Collected data
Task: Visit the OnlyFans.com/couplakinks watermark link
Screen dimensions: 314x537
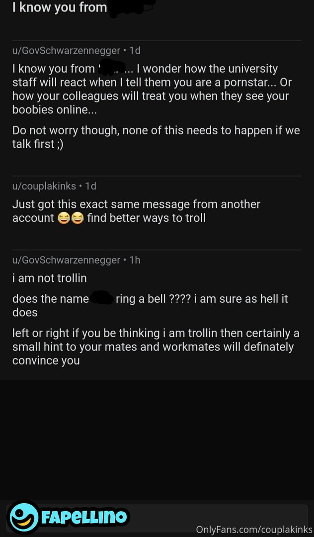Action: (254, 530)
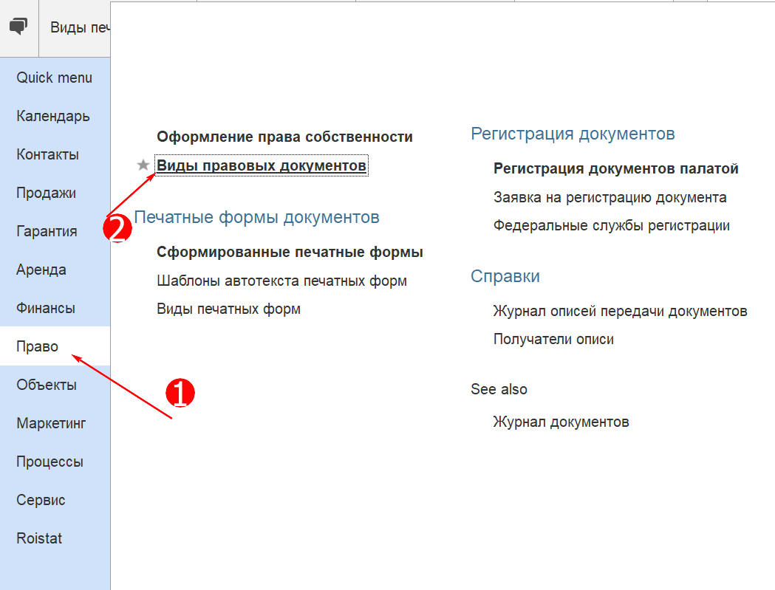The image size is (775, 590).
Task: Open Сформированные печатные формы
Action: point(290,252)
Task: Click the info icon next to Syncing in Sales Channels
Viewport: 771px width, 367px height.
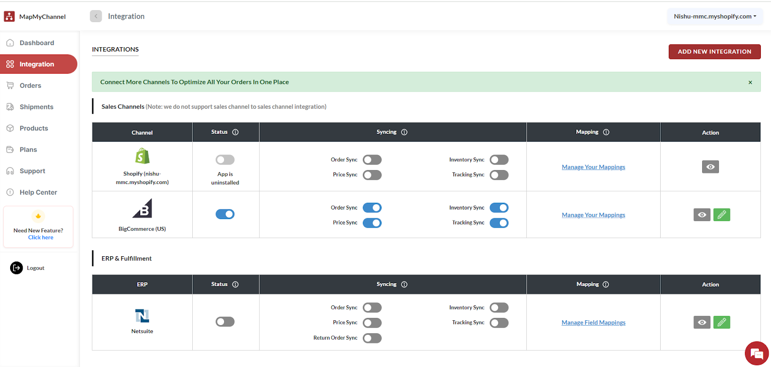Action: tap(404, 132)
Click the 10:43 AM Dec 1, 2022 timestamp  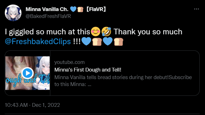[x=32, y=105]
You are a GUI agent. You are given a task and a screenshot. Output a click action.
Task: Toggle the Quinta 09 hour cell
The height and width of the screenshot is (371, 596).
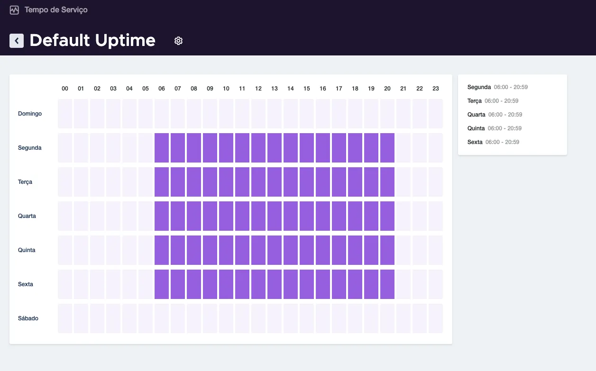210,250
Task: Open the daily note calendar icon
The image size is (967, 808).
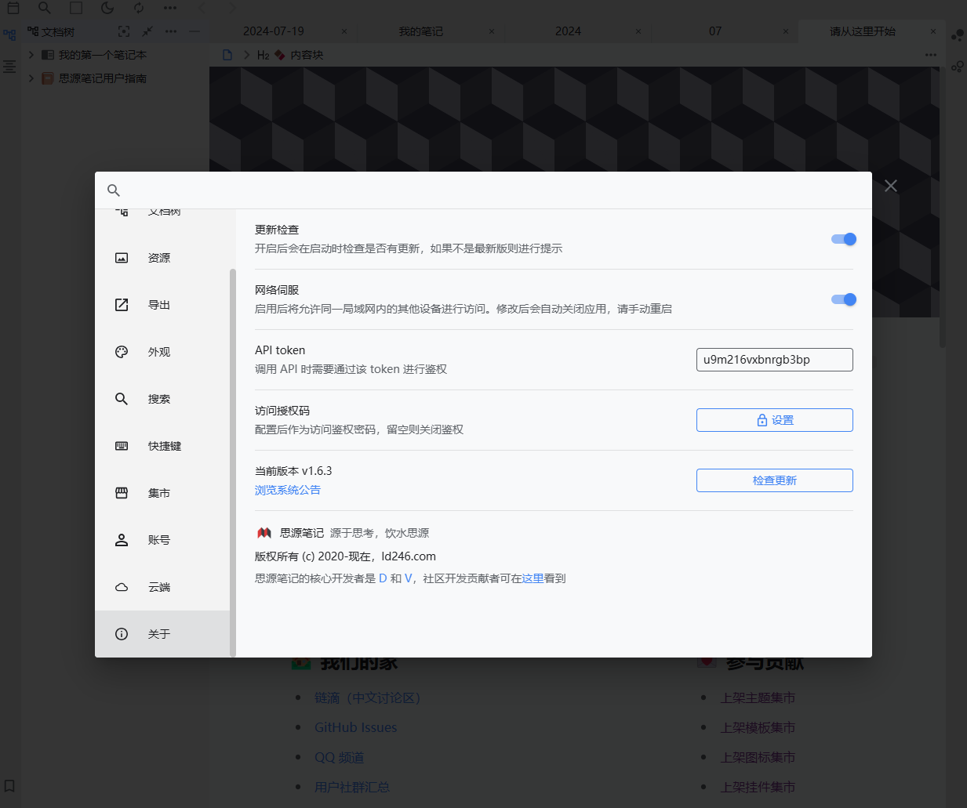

TASK -> Report all lines of the data above that include the string "icon".

TASK RESULT ->
Task: Click the info icon next to Syncing in Sales Channels
Task: Open the daily note calendar icon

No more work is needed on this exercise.